Provided records:
=== Section Start ===

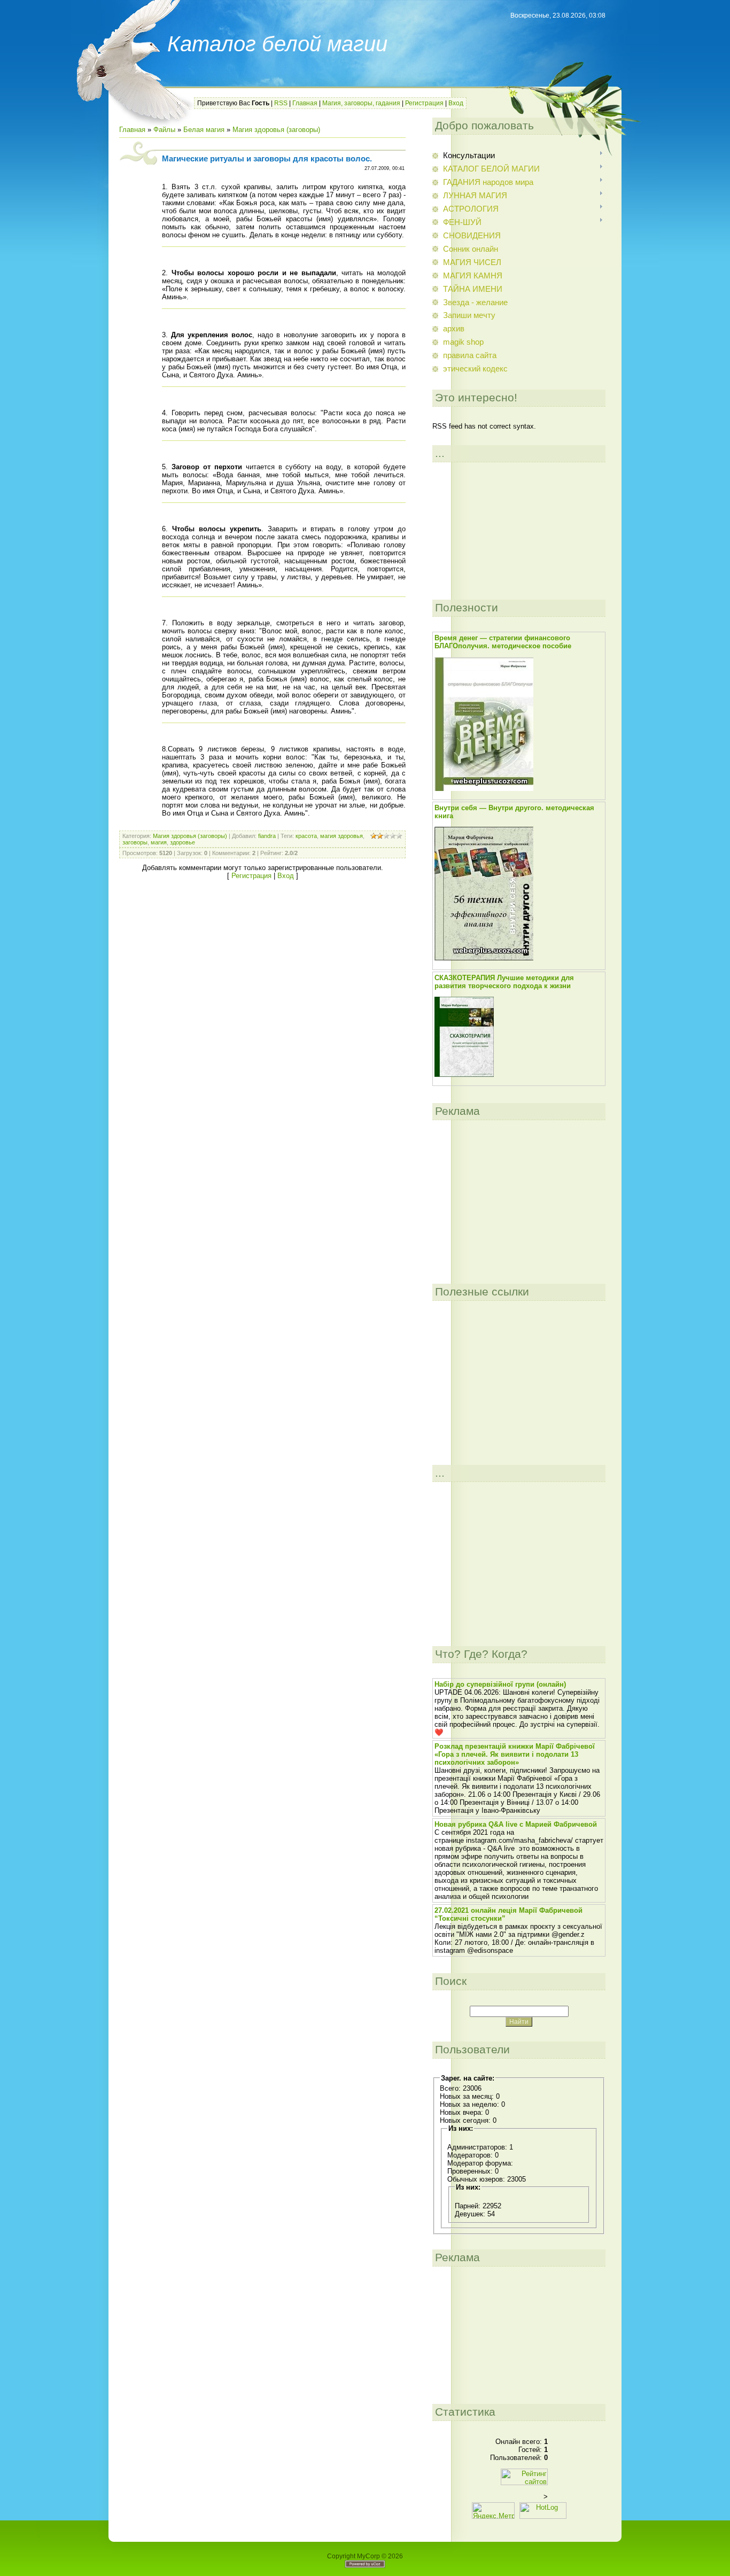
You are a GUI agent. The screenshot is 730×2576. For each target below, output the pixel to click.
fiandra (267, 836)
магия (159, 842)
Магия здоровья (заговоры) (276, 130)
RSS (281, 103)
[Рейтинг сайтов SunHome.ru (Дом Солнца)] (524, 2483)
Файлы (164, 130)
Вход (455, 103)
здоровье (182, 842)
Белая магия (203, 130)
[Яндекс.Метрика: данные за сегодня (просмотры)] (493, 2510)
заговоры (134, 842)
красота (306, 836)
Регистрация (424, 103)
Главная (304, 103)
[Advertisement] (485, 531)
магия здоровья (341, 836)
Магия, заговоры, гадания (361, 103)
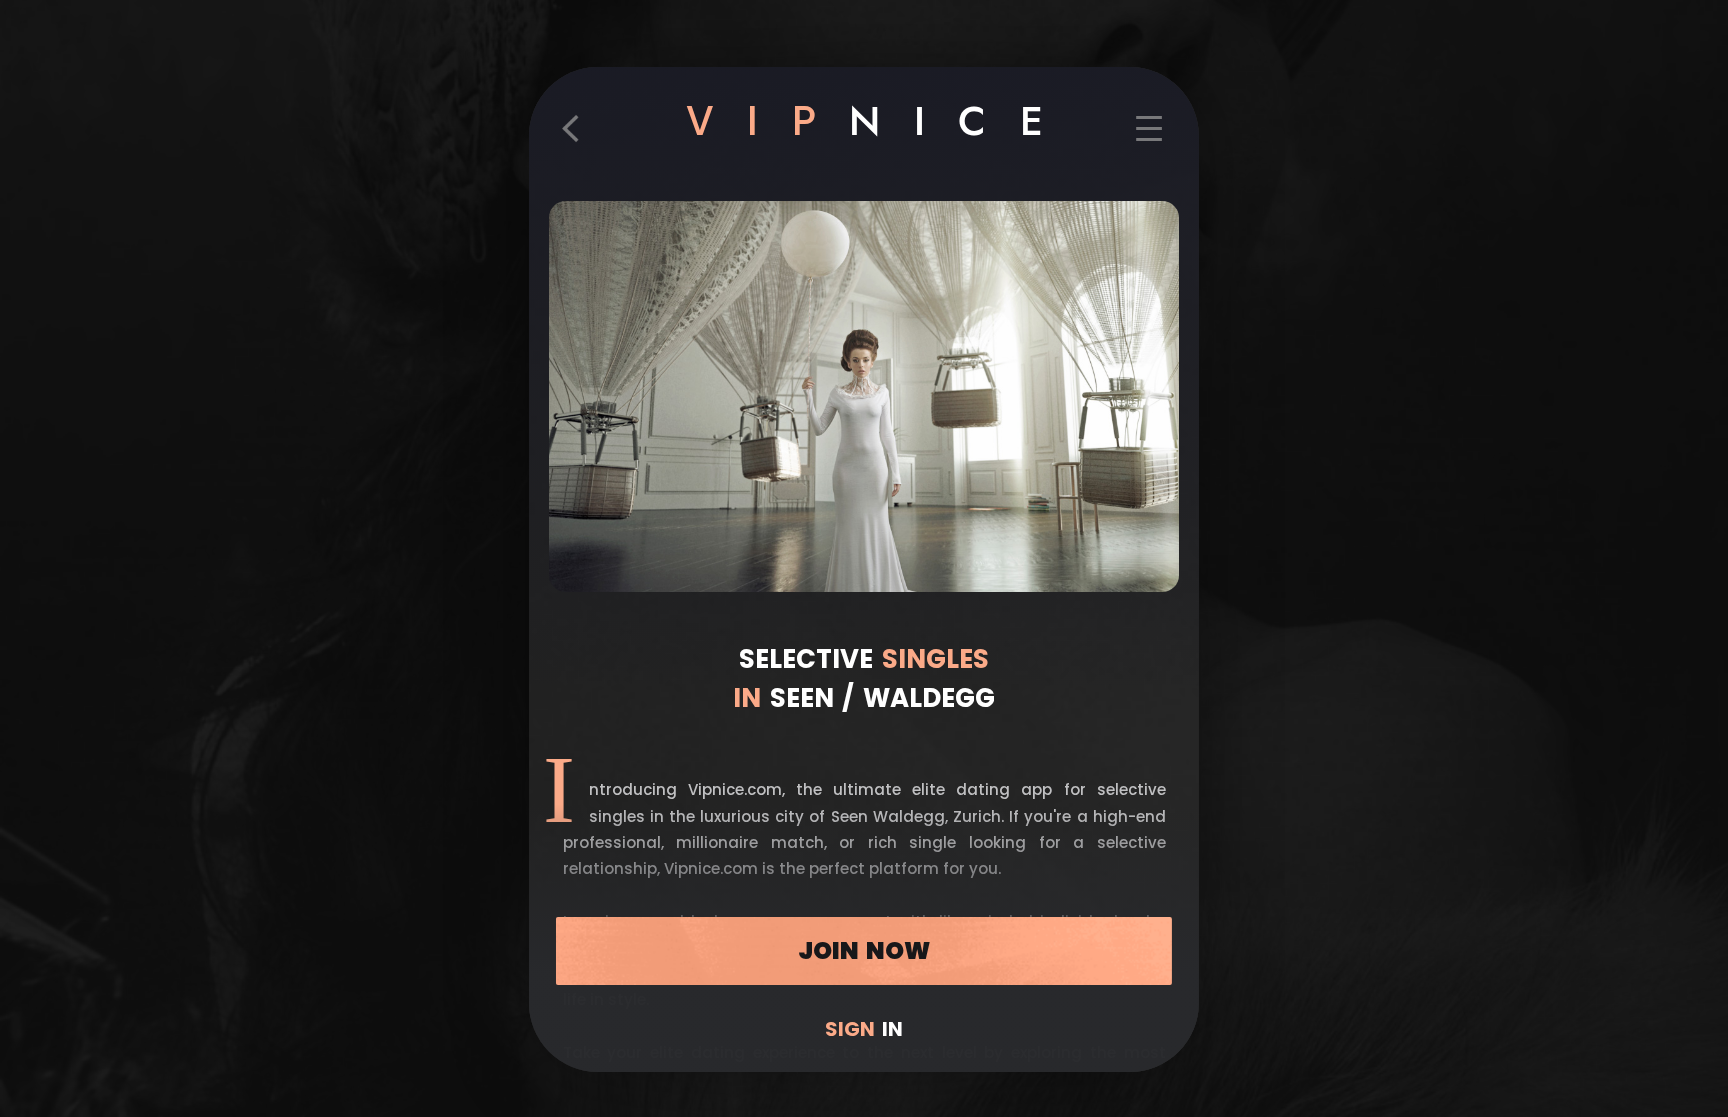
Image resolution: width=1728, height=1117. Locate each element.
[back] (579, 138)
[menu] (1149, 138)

=== Section End ===

About this task:
Reproduce every entry word for word, but skip any pictures.

Response:
You are a GUI agent. The screenshot is 730×2576. For each target below, output the pixel to click.
fiandra (267, 836)
магия (159, 842)
Магия здоровья (заговоры) (276, 130)
RSS (281, 103)
[Рейтинг сайтов SunHome.ru (Дом Солнца)] (524, 2483)
Файлы (164, 130)
Вход (455, 103)
здоровье (182, 842)
Белая магия (203, 130)
[Яндекс.Метрика: данные за сегодня (просмотры)] (493, 2510)
заговоры (134, 842)
красота (306, 836)
Регистрация (424, 103)
Главная (304, 103)
[Advertisement] (485, 531)
магия здоровья (341, 836)
Магия, заговоры, гадания (361, 103)
Image resolution: width=1728, height=1117. Locate each element.
[back] (579, 138)
[menu] (1149, 138)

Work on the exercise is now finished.